Use Other Technologies

Building a home-grown solution is probably not going to work for managing a large environment. There’s a reason we have large security event management systems (Security Incident and Event Management – SIEM) capable of quickly processing terabytes of information. There’s simply too much. Therefore, we should look to see where we can leverage other solutions. However, everything we’ve looked at with respect to SQL Server can feed into those systems. An audit object puts its event data in XML format which can be written to either the Application or Security event logs for the OS. Those systems can be taught the format so they can process the event data. Once those systems know how to process those events, they can then be used to see the patterns and do the alerting. That’s invaluable, because that’s a lot of technology and capability we don’t have to design and build ourselves. That frees us up to do more productive work for our organizations. So definitely consider those other tools. The last thing, when it comes to security, that we want to be guilty of is the “not built here” syndrome. Therefore, we must work with the teams that manage those systems to get the information we record into what should already be used by our organizations.
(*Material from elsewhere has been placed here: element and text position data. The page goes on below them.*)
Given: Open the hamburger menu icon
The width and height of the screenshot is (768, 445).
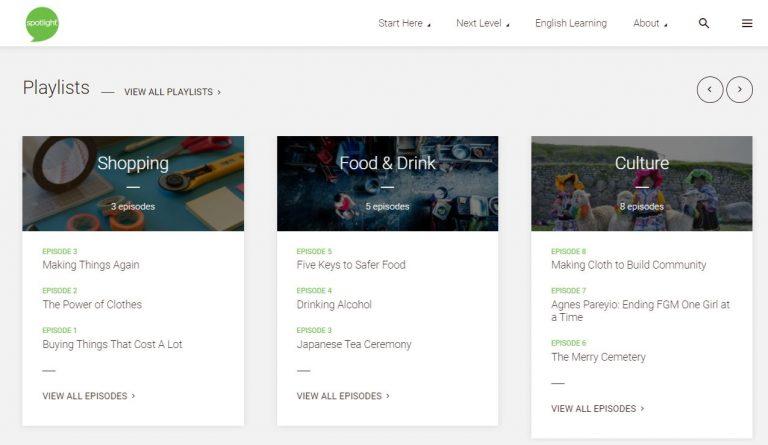Looking at the screenshot, I should pyautogui.click(x=747, y=23).
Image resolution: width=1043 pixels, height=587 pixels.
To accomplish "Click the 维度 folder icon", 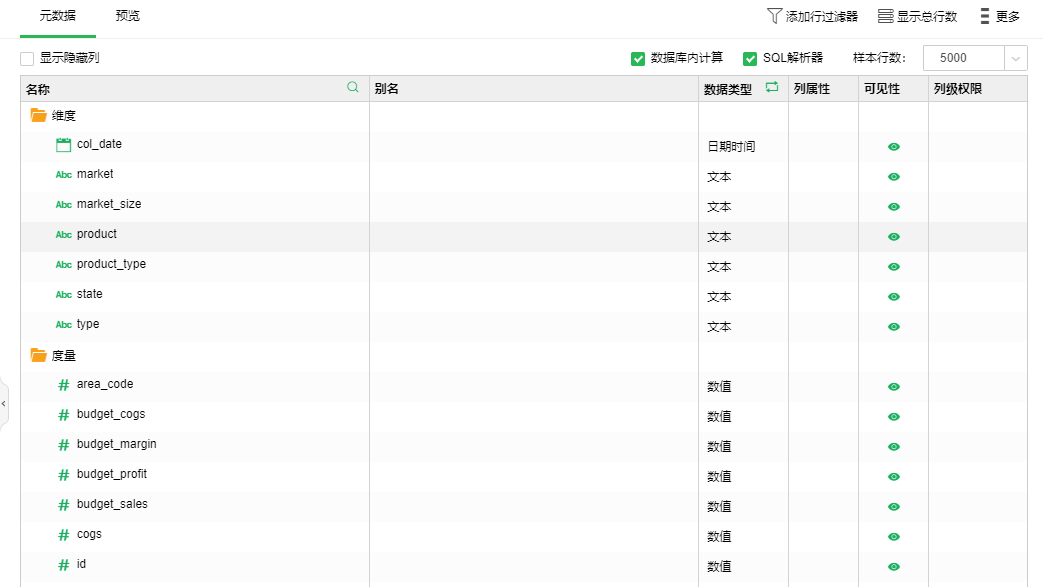I will 39,115.
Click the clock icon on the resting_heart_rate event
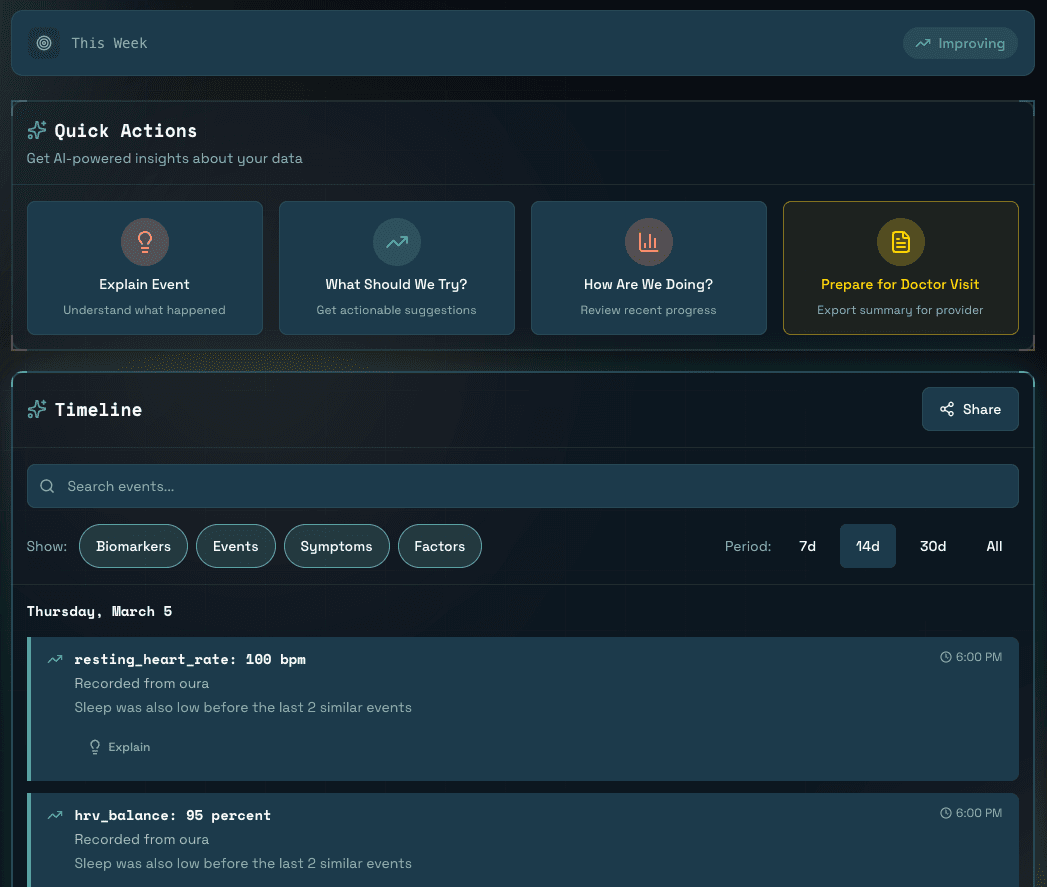The image size is (1047, 887). click(x=945, y=657)
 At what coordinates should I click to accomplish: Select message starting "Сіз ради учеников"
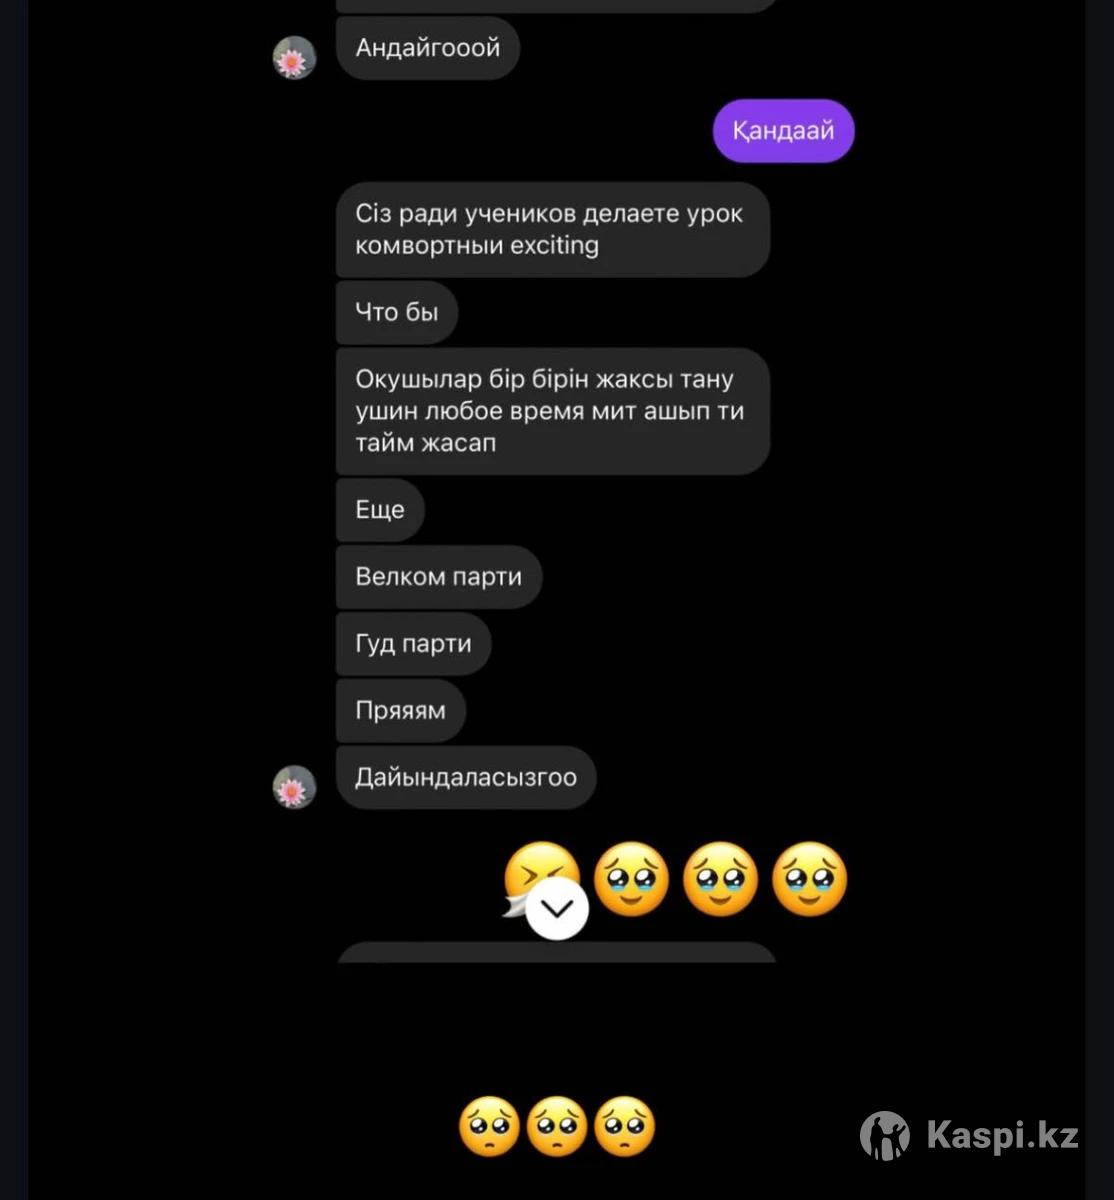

There are numerous problems to securing data. Trust is the number one issue. However, insecure protocols and practices as well as the amount of data we have to sift through to detect a breach are also problems every organization faces. We can improve our likelihood of detecting a breach in spite of these challenges by doing a few simple things. First, we need to audit changes to logins, users, and permissions. Next, we want to look at changes to objects. A small change can have a big impact. Finally, focusing on the data itself, we do want to audit access to any structures which have sensitive information.

When we audit, though, we must be clear that simply collecting audit data isn’t enough. We also must have methods of reviewing that collected data quickly to flag and report any issues or discrepancies which are found. To that end, baselining what is normal access and use is critical. If we don’t know what is normal, we’ll never be able to define what is abnormal and worthy of further investigation. This brings us to a final consideration, and that’s the use of third party tools. At this point, they are a must in an organization of any size. Let the tools do the repetitive tasks and the initial filtering of the data. We need the time to be able to look at the anomalies and determine whether or not we’ve been breached.